Lower pump prices make Labor Day a gas
By jmara
Thursday, August 31st, 2006 at 10:28 am in General.
Photo: photo.net
Labor Day weekend drivers may be able to put the pedal to the metal with less pain in the next few days, with gas prices dropping locally and nationally.
Average prices in the Bay Area are approaching $3 a gallon, with gas going for as low as $2.75 a gallon. Regular unleaded gas was selling today for $3.08 on the Peninsula, $3.04 in the East Bay and $3.03 in the San Jose metro area, according to AAA.
Motorists gearing up for a last blast before the end of summer will find the news a pleasant surprise. Just weeks ago, BP Plc announced it was closing Prudhoe Bay in Alaska, one of California’s biggest oil suppliers, for repairs. Luckily, BP reconsidered and decided to keep half the field open.
Oil prices are below $70 a barrel (down about $3 a barrel in the past week), the end of the summer driving season is approaching and people are gearing down their demand in the face of higher prices. All these factors have combined to bring prices down, according to David Greene, a researcher at Oak Ridge National Laboratory in Tennessee.The $3-a-barrel decline “accounts for about 7 cents in the price drop per gallon,” Greene said.Also, prices typically shrink at the end of summer, the “so-called driving season,” Greene said.

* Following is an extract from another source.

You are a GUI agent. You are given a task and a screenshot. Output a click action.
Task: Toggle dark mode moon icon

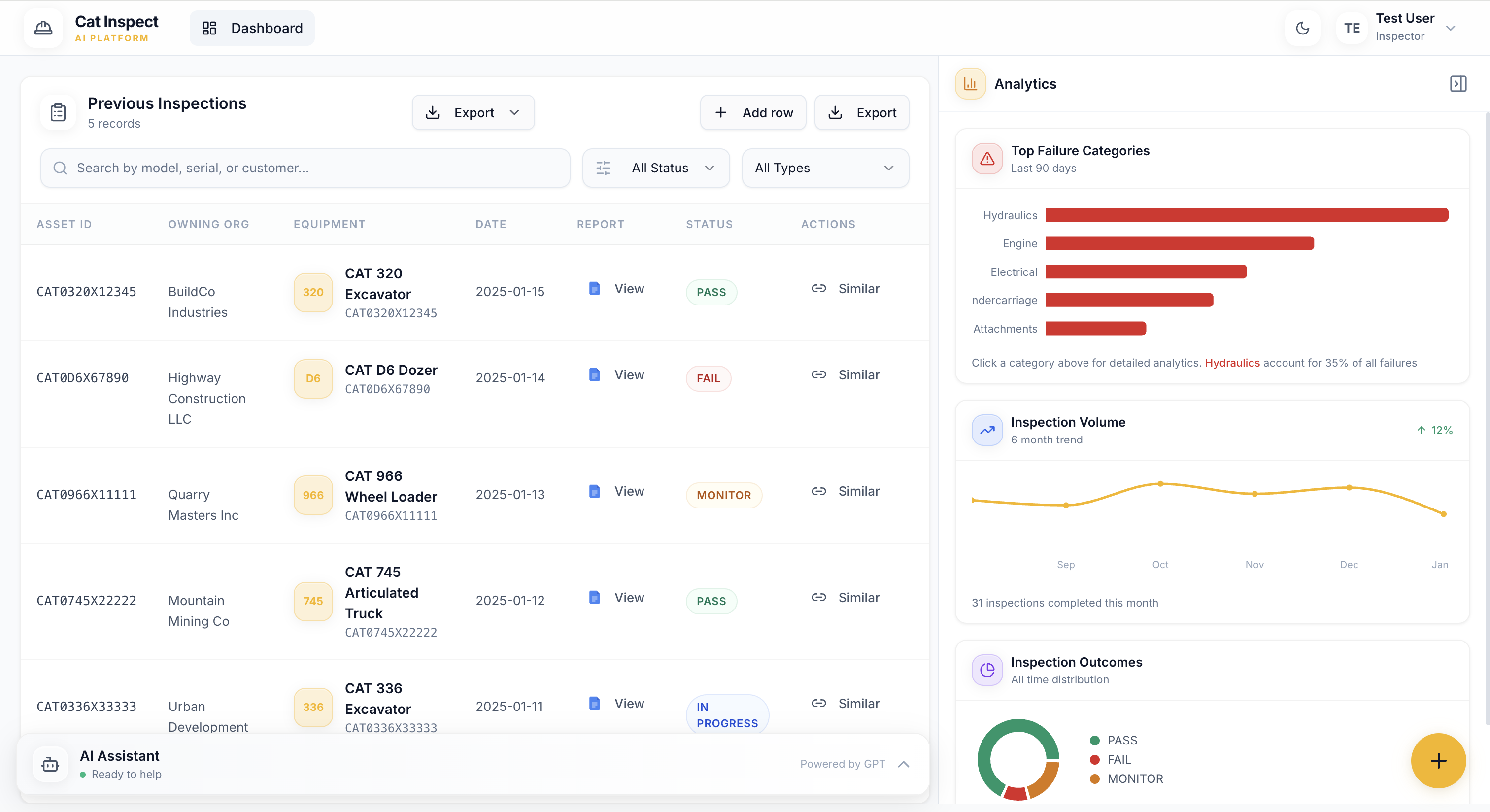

People are reacting to gas prices going up by limiting their driving, according to Greene, but less than in previous years.
Gas prices peaked in May but still remain well above year-ago levels.
At this time last year, regular unleaded gas was selling for an average of $2.85 a gallon on the Peninsula, $2.80 in the East Bay and $2.79 in the San Jose metro area, according to AAA.
In early 2004, the price of gas was about $1.60 to $1.80 a gallon nationally. By the end of that year, the average U.S. price was up to around $1.90 to $2. After spiking at almost $3 a gallon in 2005, gas dipped back to $2.30, and this year it went back up to around $3.